The Politics of Large Numbers: A History of Statistical Reasoning
- Author: Alain Desrosières
- Original title: La politique des grands nombres: Histoire de la raison statistique
- Translator: Camille Naish
- Language: French
- Subject: History of statistics
- Publication date: 1993
- Published in English: 1998
- ISBN: 978-2-70716504-6

= The Politics of Large Numbers =

1998 book by Alain Desrosières (English translation of 1993 original)

The Politics of Large Numbers:A History of Statistical Reasoning is a book by French statistician, sociologist and historian of science, Alain Desrosières, which was originally published in French in 1993. The English translation, by Camille Naish, was published in 1998 by Harvard University Press.

==Synopsis==
Alain Desrosières's ambition is to reconcile an “Internal” history of the field, focusing on theory building and data collection, with an “External” history, examining the social conditions where and why a discipline develops. In his words, applying a science-in-the-making perspective “the distinction between technical and social objects—underlying the separation between internal and external history—
disappears” (p. 5).

The work of Desrosières mobilize the French style of social analysis of cognitive forms, looking at statistics as the ensemble of concepts, methods, and practices concerned with "making up things that hold".

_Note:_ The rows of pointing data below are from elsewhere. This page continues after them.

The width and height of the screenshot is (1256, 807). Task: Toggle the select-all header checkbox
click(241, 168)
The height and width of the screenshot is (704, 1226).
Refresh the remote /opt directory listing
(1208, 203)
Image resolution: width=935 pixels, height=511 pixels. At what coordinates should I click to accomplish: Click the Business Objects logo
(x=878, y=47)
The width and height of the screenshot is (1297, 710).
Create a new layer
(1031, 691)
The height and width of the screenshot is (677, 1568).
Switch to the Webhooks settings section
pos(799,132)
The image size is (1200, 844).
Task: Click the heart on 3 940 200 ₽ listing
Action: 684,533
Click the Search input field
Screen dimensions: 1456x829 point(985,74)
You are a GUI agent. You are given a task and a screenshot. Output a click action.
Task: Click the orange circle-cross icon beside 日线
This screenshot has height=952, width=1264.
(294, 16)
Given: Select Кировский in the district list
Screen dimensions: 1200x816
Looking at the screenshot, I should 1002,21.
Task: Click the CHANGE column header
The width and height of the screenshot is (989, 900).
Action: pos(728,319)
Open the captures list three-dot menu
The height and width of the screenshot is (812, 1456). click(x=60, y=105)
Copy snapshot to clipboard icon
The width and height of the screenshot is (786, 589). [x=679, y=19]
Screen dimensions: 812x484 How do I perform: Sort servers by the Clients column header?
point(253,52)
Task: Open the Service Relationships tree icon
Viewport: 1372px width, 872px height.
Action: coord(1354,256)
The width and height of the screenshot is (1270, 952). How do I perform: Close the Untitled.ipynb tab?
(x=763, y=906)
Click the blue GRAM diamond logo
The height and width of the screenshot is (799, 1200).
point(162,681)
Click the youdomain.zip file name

A central part of the book explores how
socio-political structures of France, Britain, Germany, and the
United States affect the establishment and evolution of the nationals statistical offices in these countries. The author discusses in depth how the activity of categorization, allocating individuals to classes, provide the encoding necessary for the realization of statistical constructs, following Durkheim's motto to 'treat social facts as things', thus creating new entities as poverty or unemployment. This project that Desrosières names 'objectification' is also offered by the author as a way to reconcile objective and subjective visions of probabilities, a dichotomy he retraces to the fourteenth-century confrontation between realists and nominalists.

== Reactions ==
Among the critiques to this work is that it reads more as a work of sociology and political economy than as a technical account
of how statistical operations developed, and the critical balance Desrosières needs to maintain between defending the necessity and legitimacy of critical attacks on
statistical concepts and methods in the name of sociopolitical progress and the stated need for "durably solidified forms" of statistical technique and concepts.

==Related readings==
- Ian Hacking, 2006. The Emergence of Probability : A Philosophical Study of Early Ideas about Probability, Induction and Statistical Inference. Cambridge University Press.
- Theodore M. Porter, 1988. The Rise of Statistical Thinking, 1820–1900. Reprint edition. Princeton, NJ: Princeton University Press.
- Stephen M. Stigler, 1986. The History of Statistics: The Measurement of Uncertainty before 1900. Cambridge, Mass.: Belknap Press.